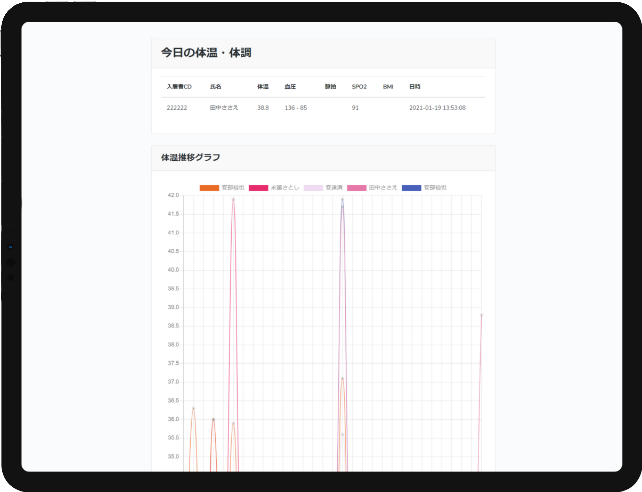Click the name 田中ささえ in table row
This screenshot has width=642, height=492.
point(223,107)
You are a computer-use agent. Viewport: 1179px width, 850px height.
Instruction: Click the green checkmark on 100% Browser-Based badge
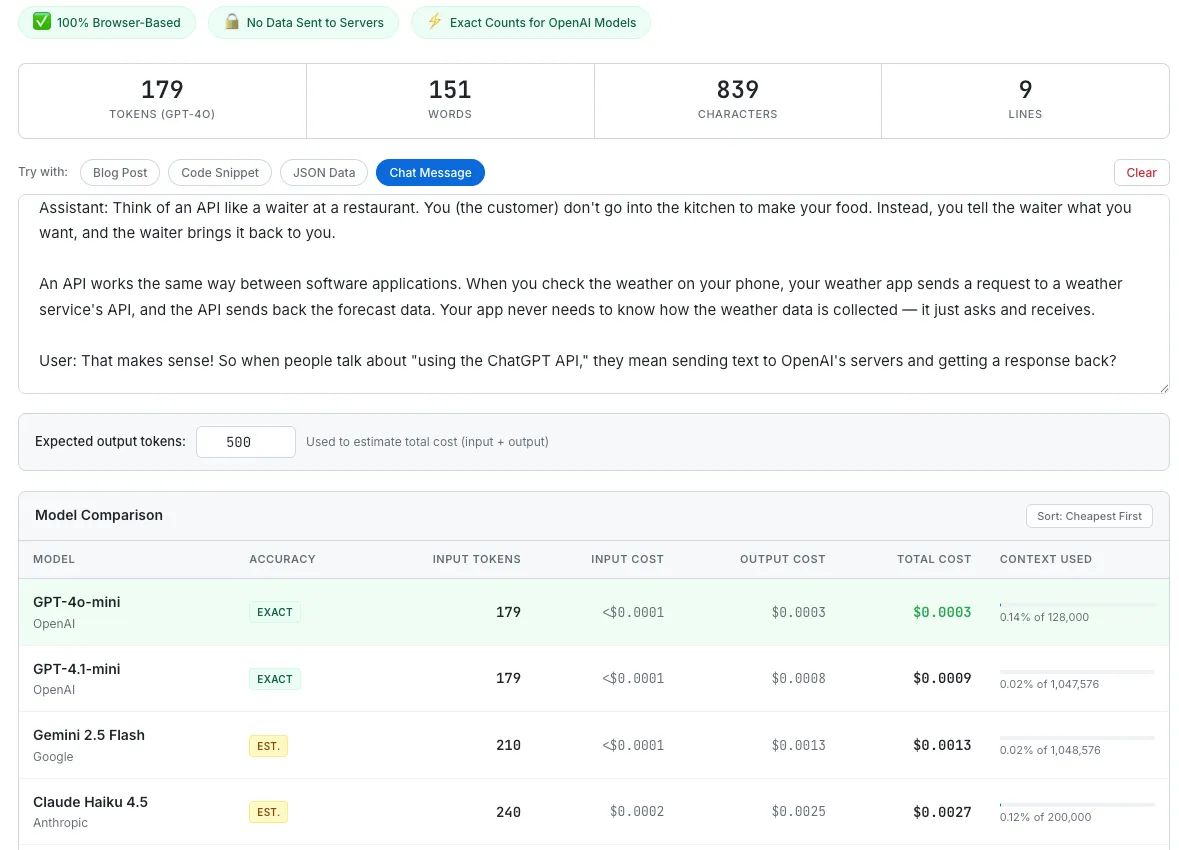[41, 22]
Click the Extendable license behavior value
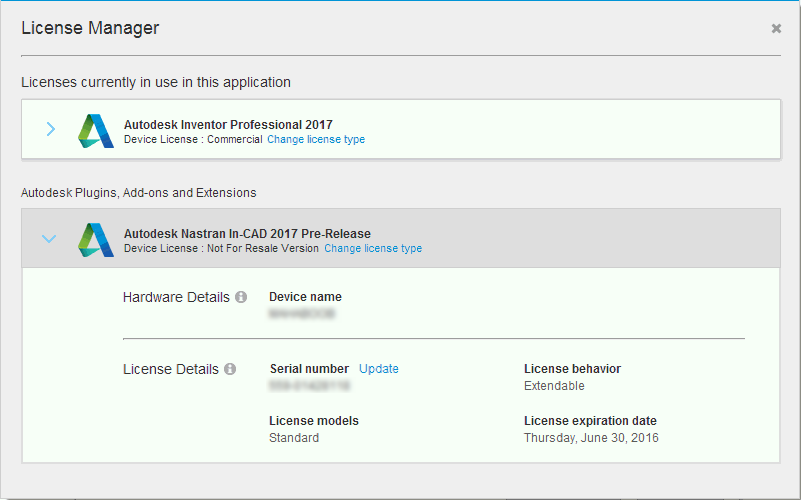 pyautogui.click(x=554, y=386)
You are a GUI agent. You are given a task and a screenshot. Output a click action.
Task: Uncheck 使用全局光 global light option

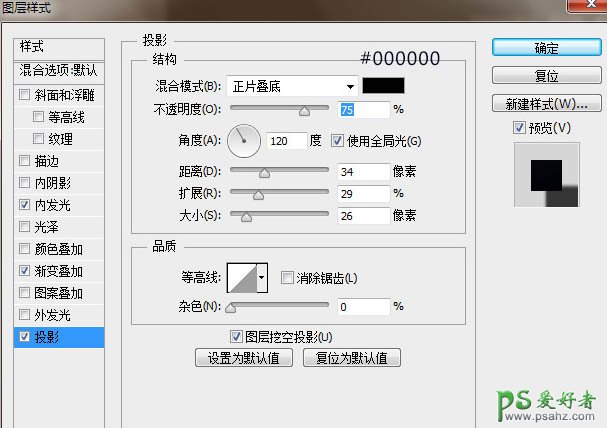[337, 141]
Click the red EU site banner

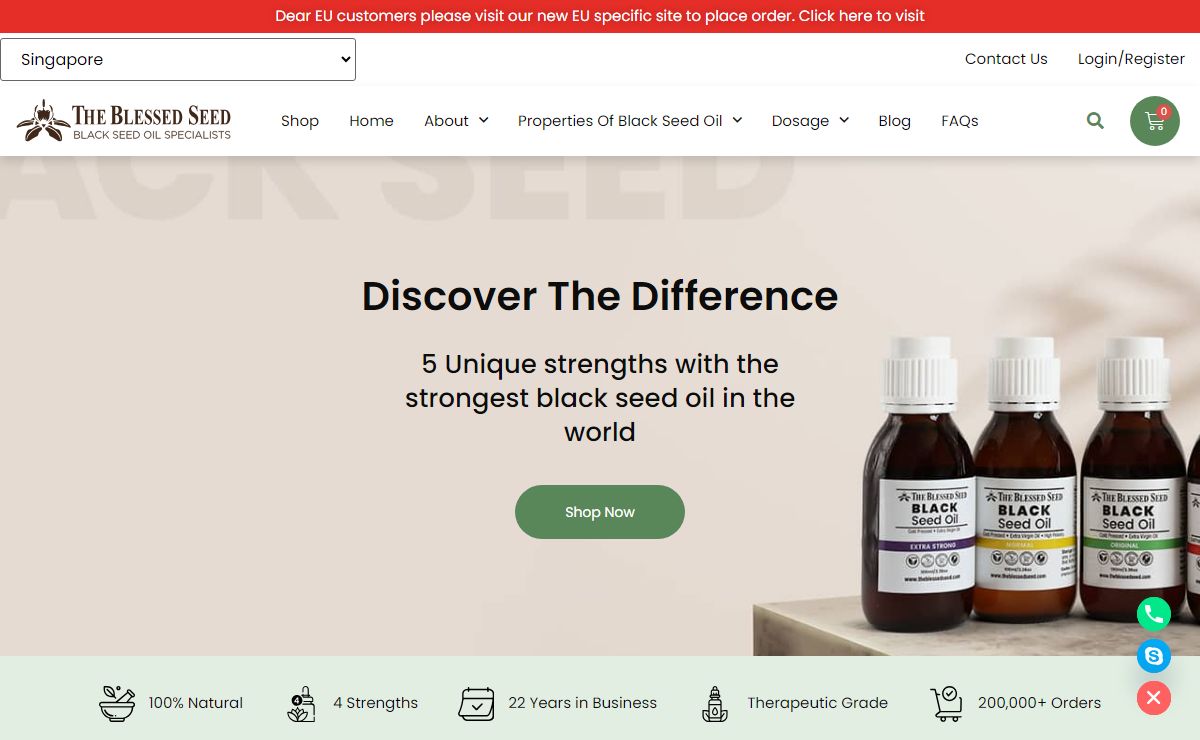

--

Write out exactly the lines running from the one with "Instruction: Click the" through the end of the material, both ends included, while leaving the pictures out.

Reply:
Instruction: Click the green checkmark on 100% Browser-Based badge
[41, 22]
Click the Extendable license behavior value
 pyautogui.click(x=554, y=386)
You are a GUI agent. You are given a task and a screenshot. Output a click action.
Task: Uncheck 使用全局光 global light option

[337, 141]
Click the red EU site banner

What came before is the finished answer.